L’élection du Royaume‑Uni n’est pas le seul scrutin sur le radar du marché. Une présidentielle se déroulera en juin au Mexique (les sondages laissent entrevoir une victoire pour la dauphine d’AMLO, soit Claudia Sheinbaum) et le cycle politique connaît un revirement rapide aux États‑Unis. Les investisseurs sont appelés à devenir plus attentifs aux données sur les tendances révélées par les sondages dans la présidentielle américaine à l’heure où la course battra son plein à la fin de l’été. La perspective d’un autre mandat de Donald Trump pourrait hausser les attentes pour le raffermissement du dollar US — essentiellement parce que le candidat Trump a laissé entendre qu’il imposerait des tarifs généralisés sur les importations à destination des États‑Unis, ce qui pourrait faire partie de sa politique commerciale.
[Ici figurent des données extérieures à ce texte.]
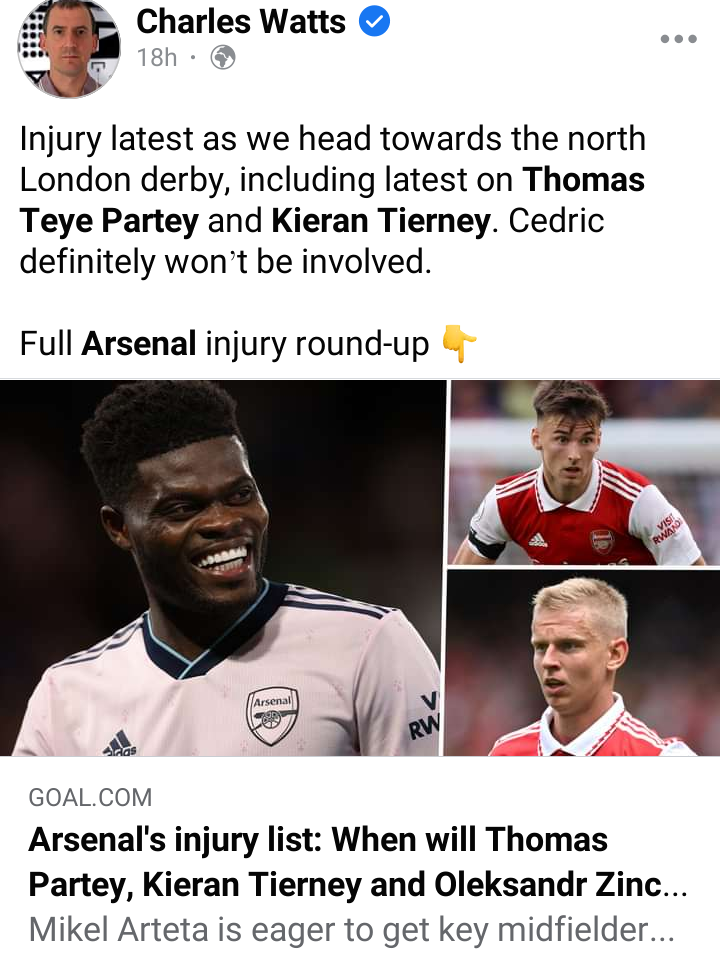Click the blue verified badge icon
Les tensions dans les échanges commerciaux pourraient muscler l’aversion du risque et augmenter la demande exprimée pour le dollar US. Le dollar CA et le MXN, en raison des importants liens commerciaux avec les États‑Unis, seraient particulièrement sensibles aux obstacles qui se dresseraient dans les échanges commerciaux.

L’hypothèse d’un raffermissement du dollar US sous la présidence de Donald Trump comporte toutefois des risques. La politique sur la monnaie a été en quelque sorte anarchique dans le premier mandat de Donald Trump. À un moment donné, les dirigeants ont paru se demander s’ils devaient intervenir pour endiguer la vigueur du dollar US (alors que l’indice DXY accusait une baisse de l’ordre de 8 % par rapport à sa valeur d’aujourd’hui). On a aussi fait savoir que l’Équipe Trump envisageait une politique d’affaiblissement du dollar pour permettre de rééquilibrer les échanges commerciaux mondiaux dans un deuxième mandat de Donald Trump. Les investisseurs étrangers, surtout ceux qui sont pénalisés par les mesures tarifaires, pourraient aussi être prudents en prévision de l’ensemble des politiques budgétaires et monétaires potentielles qui pourraient être adoptées dans un autre mandat de Donald Trump et réclament une prime supérieure pour les actifs américains qu’ils détiennent, dont le dollar US.